I am an Assistant Professor of Management and Organization at Marshall School of Business, University of Southern California.
My research interest broadly lies in firm strategy and business economics, with a focus on innovation and entrepreneurship. The key question in my research is how entrepreneurs as well as established firms strategically manage their innovation processes and outcomes in response to ever-changing business environments (both market and nonmarket dimensions).
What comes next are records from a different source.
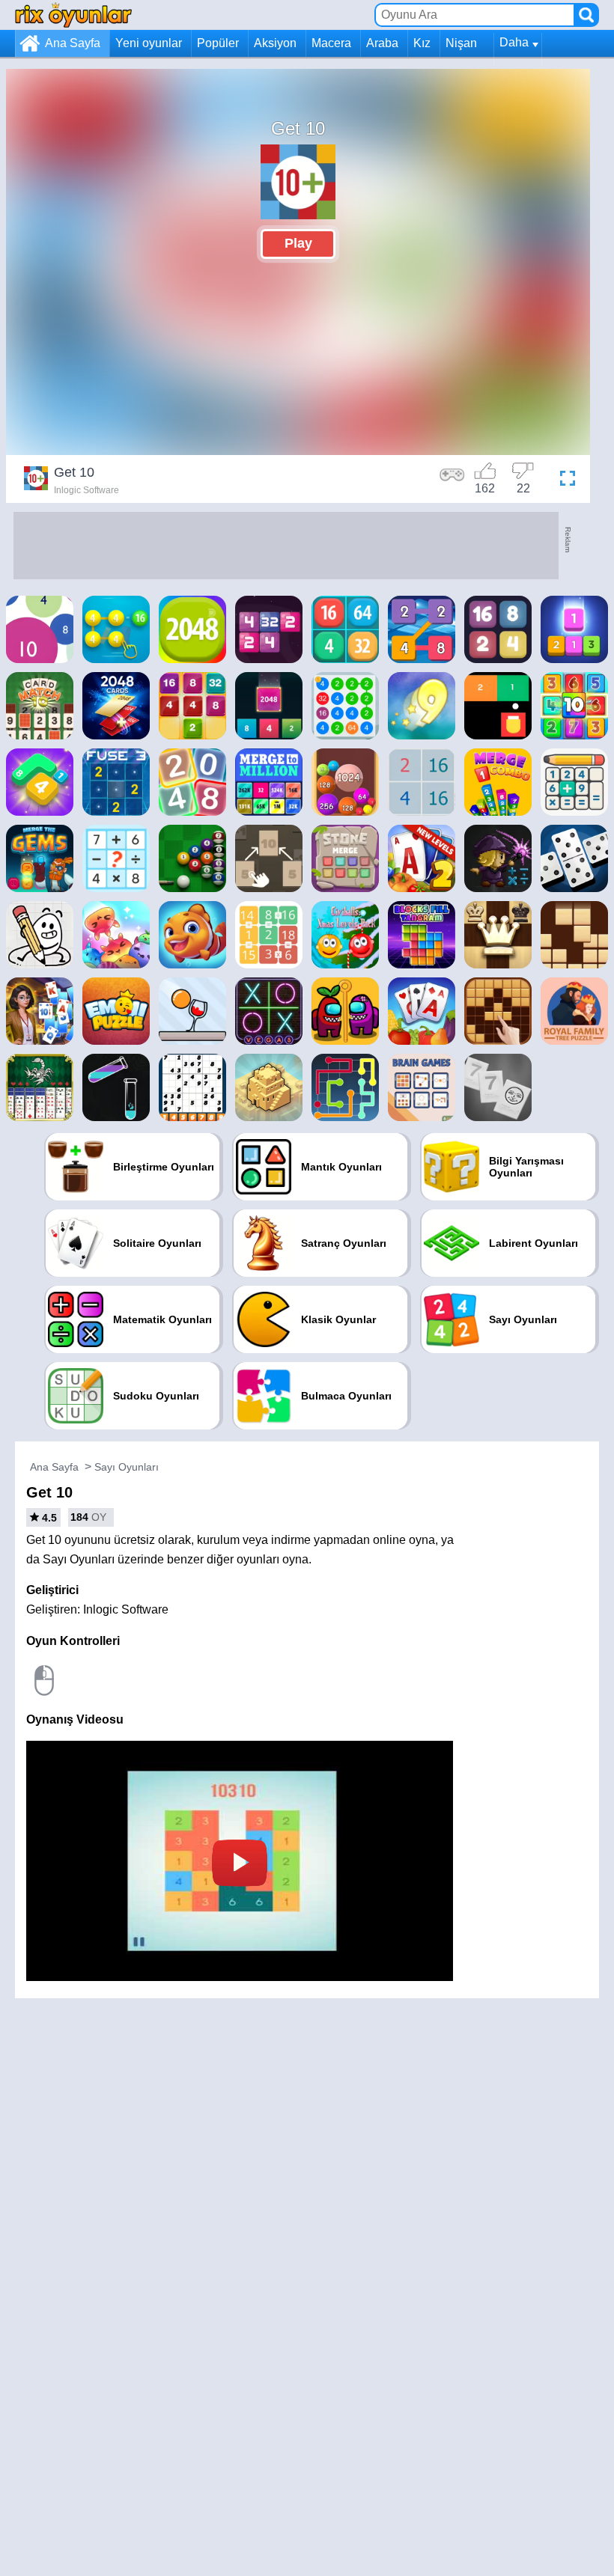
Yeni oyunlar (148, 43)
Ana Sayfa (72, 43)
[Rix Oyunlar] (73, 14)
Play (298, 243)
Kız (422, 43)
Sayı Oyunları (126, 1467)
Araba (382, 43)
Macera (331, 43)
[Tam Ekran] (564, 480)
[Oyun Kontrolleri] (452, 480)
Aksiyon (275, 43)
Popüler (218, 43)
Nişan (461, 43)
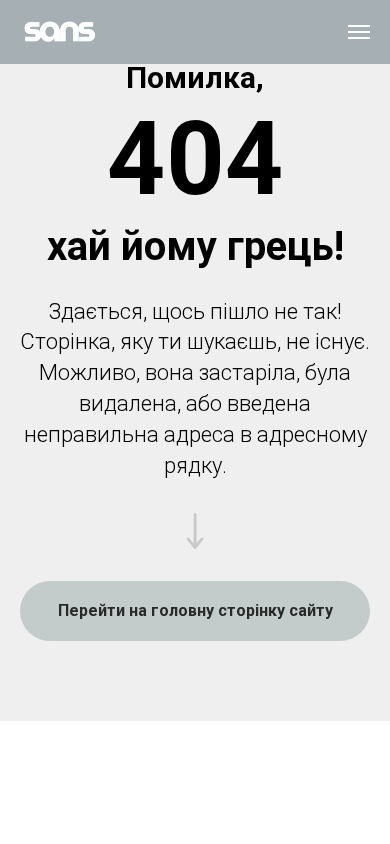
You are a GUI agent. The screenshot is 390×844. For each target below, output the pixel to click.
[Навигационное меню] (359, 32)
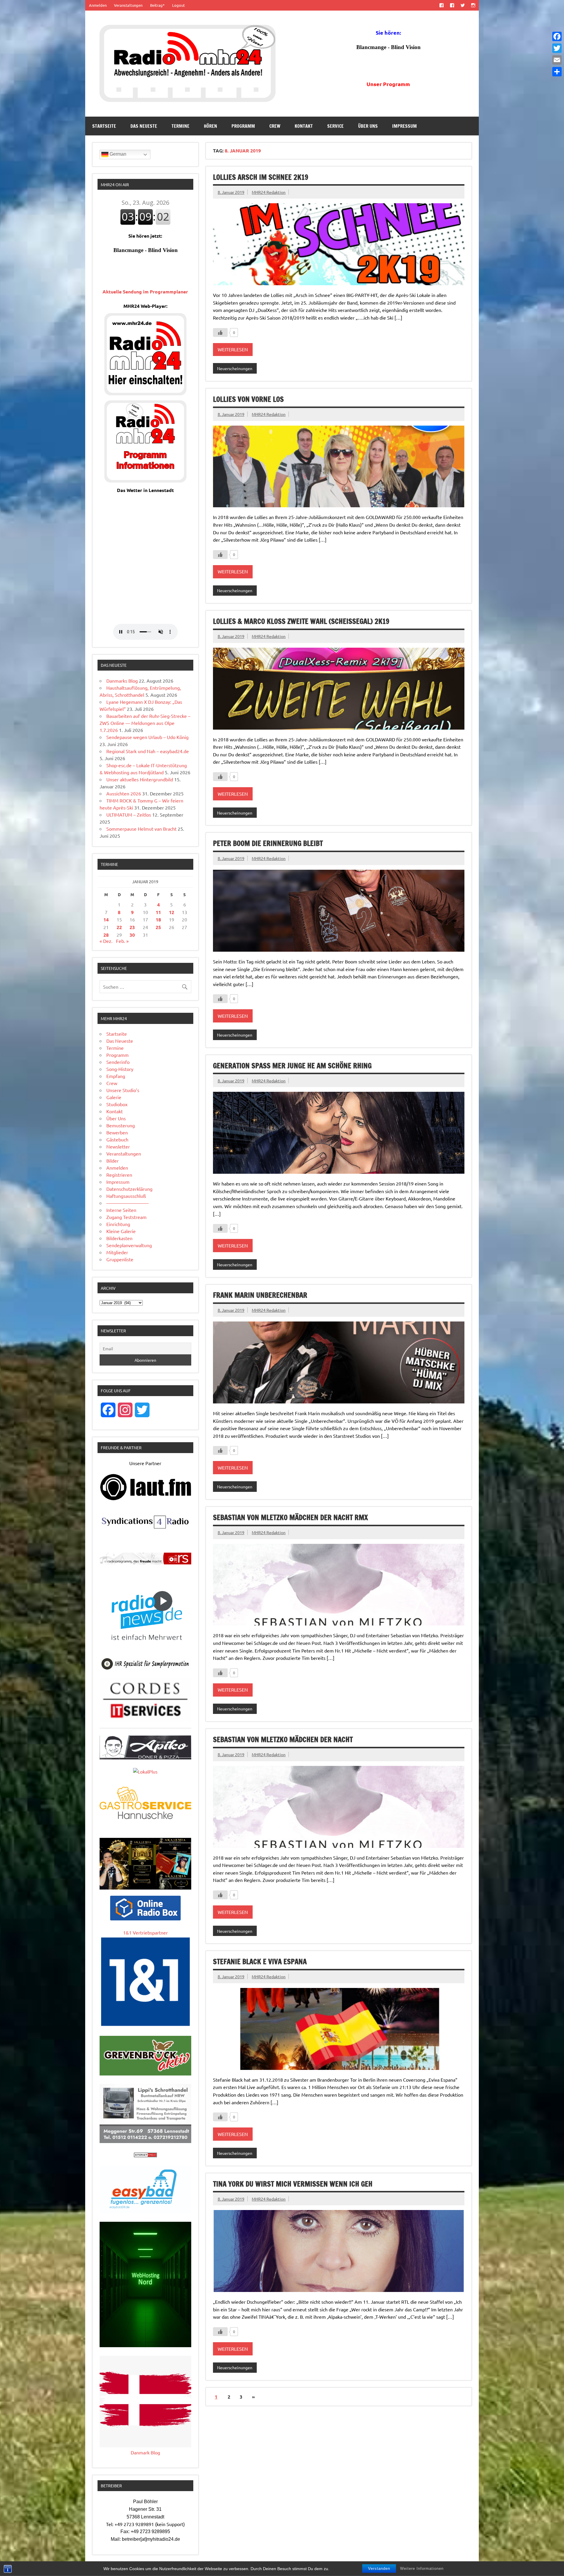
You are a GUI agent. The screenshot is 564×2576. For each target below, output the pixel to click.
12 (171, 912)
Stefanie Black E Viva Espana (260, 1962)
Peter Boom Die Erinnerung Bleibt (268, 843)
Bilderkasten (119, 1238)
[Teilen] (557, 72)
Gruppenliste (119, 1259)
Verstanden (379, 2568)
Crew (274, 126)
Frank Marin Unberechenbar (260, 1295)
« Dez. (106, 941)
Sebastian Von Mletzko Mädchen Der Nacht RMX (290, 1517)
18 (158, 919)
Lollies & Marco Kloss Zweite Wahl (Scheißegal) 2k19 (301, 621)
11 (158, 912)
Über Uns (368, 126)
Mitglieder (117, 1252)
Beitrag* (157, 5)
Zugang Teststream (126, 1217)
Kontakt (304, 126)
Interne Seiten (121, 1210)
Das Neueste (143, 126)
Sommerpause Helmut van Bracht (141, 829)
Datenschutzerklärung (129, 1189)
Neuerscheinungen (234, 368)
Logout (178, 5)
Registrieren (119, 1175)
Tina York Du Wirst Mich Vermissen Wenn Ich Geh (292, 2184)
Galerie (113, 1097)
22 (119, 927)
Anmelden (98, 5)
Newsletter (118, 1146)
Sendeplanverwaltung (129, 1245)
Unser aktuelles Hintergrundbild (139, 779)
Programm (243, 126)
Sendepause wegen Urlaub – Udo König (147, 737)
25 (158, 927)
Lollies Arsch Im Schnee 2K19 (260, 177)
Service (335, 126)
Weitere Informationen (422, 2568)
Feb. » (122, 941)
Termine (180, 126)
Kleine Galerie (121, 1231)
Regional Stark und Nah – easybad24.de (147, 751)
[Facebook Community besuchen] (452, 5)
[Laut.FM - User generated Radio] (145, 1499)
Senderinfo (118, 1062)
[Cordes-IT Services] (145, 1720)
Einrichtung (118, 1224)
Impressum (404, 126)
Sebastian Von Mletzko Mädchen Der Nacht (283, 1739)
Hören (210, 126)
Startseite (104, 126)
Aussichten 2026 (123, 793)
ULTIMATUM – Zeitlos (128, 814)
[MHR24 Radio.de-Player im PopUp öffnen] (145, 393)
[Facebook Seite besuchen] (441, 5)
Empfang (115, 1076)
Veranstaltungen (128, 5)
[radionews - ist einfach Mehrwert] (145, 1647)
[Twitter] (557, 48)
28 (106, 935)
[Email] (557, 60)
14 (106, 919)
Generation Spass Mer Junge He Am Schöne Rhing (292, 1066)
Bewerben (117, 1132)
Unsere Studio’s (122, 1090)
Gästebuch (117, 1139)
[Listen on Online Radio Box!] (145, 1918)
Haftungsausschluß (126, 1196)
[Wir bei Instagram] (473, 5)
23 (132, 927)
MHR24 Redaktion (269, 192)
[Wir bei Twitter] (463, 5)
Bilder (112, 1160)
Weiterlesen (233, 349)
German (117, 154)
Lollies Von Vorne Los (248, 399)
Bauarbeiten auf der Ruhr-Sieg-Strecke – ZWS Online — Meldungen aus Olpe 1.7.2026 (145, 723)
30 (132, 935)
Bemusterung (120, 1125)
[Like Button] (220, 332)
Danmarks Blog (122, 681)
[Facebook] (557, 36)
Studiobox (116, 1104)
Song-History (119, 1069)
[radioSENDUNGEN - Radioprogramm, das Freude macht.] (145, 1558)
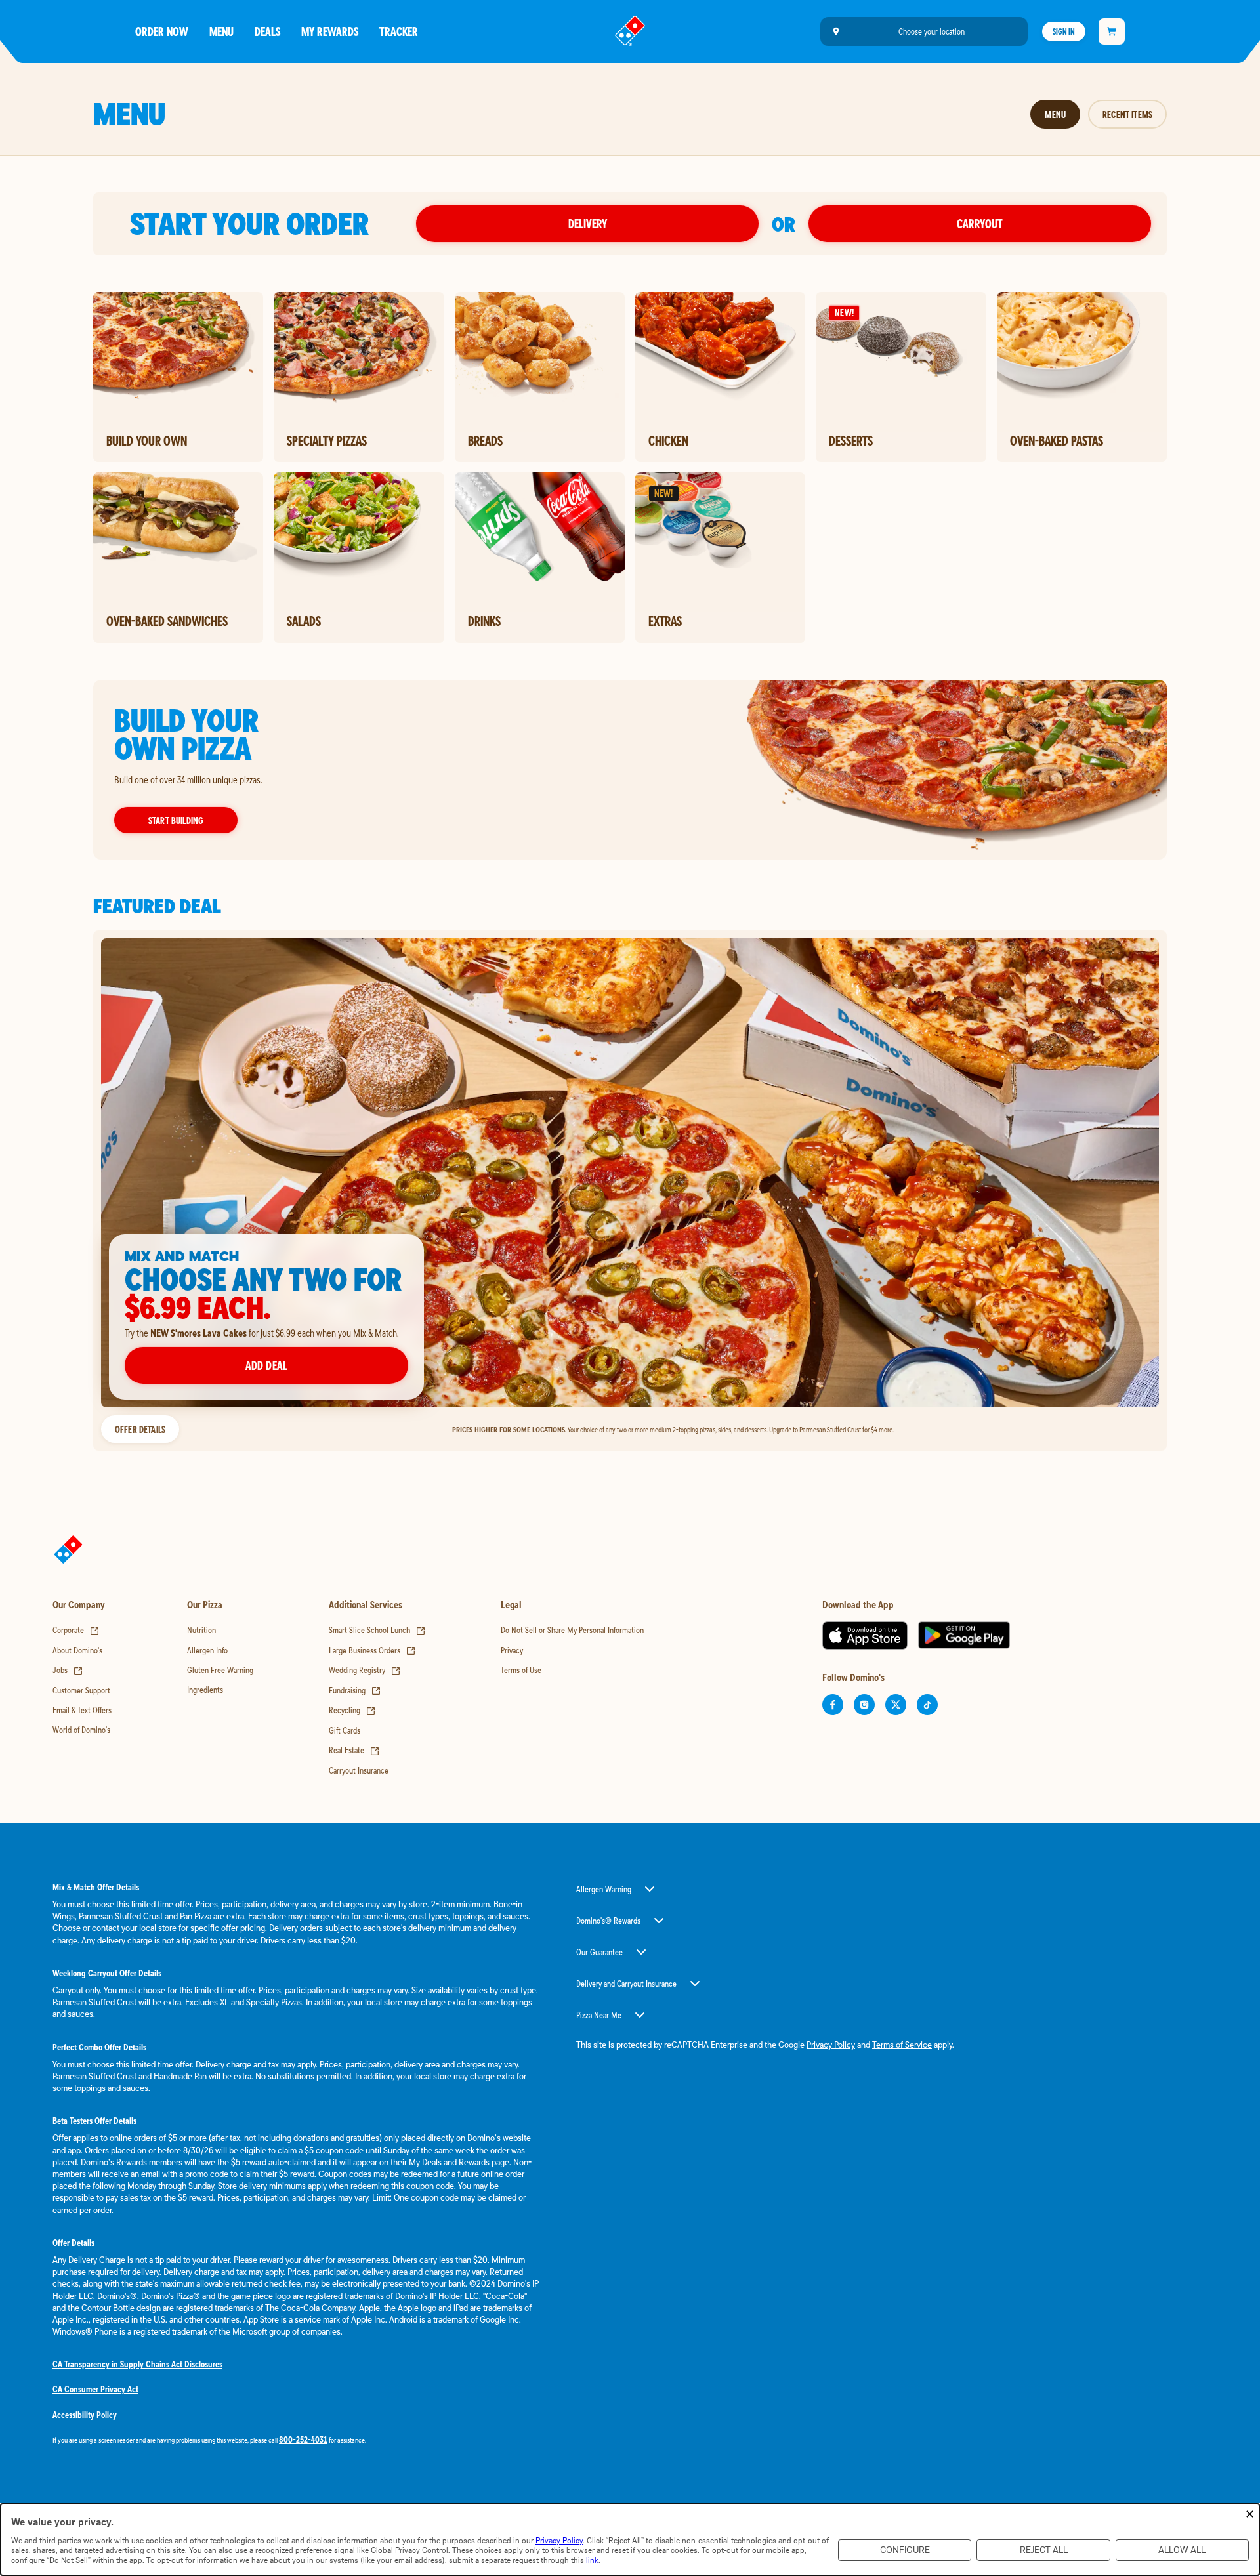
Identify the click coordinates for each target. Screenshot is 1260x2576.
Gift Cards (344, 1730)
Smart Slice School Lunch (377, 1630)
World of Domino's (81, 1729)
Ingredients (205, 1689)
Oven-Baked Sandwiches (167, 620)
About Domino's (77, 1650)
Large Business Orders (372, 1650)
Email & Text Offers (82, 1710)
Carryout (980, 223)
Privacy (512, 1650)
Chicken (668, 440)
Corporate (76, 1630)
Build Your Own (146, 440)
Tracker (398, 31)
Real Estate (354, 1750)
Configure (905, 2550)
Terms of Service (902, 2044)
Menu (221, 31)
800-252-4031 (303, 2439)
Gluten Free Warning (220, 1670)
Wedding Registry (365, 1670)
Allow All (1182, 2550)
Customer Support (81, 1690)
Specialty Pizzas (327, 440)
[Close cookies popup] (1250, 2515)
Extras (665, 620)
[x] (895, 1704)
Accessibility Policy (84, 2414)
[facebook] (832, 1704)
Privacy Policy (831, 2044)
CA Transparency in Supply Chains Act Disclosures (137, 2364)
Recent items (1127, 114)
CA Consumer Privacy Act (95, 2389)
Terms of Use (521, 1670)
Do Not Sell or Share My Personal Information (572, 1630)
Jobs (67, 1670)
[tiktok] (927, 1704)
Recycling (352, 1710)
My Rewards (329, 31)
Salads (304, 620)
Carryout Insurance (358, 1770)
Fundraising (355, 1690)
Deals (267, 31)
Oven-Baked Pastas (1056, 440)
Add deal (266, 1365)
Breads (485, 440)
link (592, 2560)
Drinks (484, 620)
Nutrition (201, 1630)
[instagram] (864, 1704)
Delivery (587, 223)
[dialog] (630, 2539)
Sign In (1064, 31)
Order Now (161, 31)
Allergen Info (207, 1650)
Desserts (851, 440)
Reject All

I earned my Ph.D. in Business Administration from Haas School of Business, University of California, Berkeley (May 2019). For my dissertation, I was awarded the 2017 Kauffman Dissertation Fellowship. I was also named the runner-up for the 2018 INFORMS/Organization Science Dissertation Proposal Competition and one of five finalists for the Best Student Paper at the 2018 Roundtable for Engineering Entrepreneurship Research. In my job market paper, I study how firms change their intensity and breadth of innovation in response to market competitiveness. The formation and breakup of price fixing cartels provide an ideal novel setting to proxy for competition, or lack thereof. I assembled a unique dataset on all 461 prosecuted cartel cases from 1975–2016, where I match 1,818 collusive firms to patent data and the U.S. Census microdata. I then use a difference-in-difference methodology, comparing colluding firms to carefully defined counterfactual firms.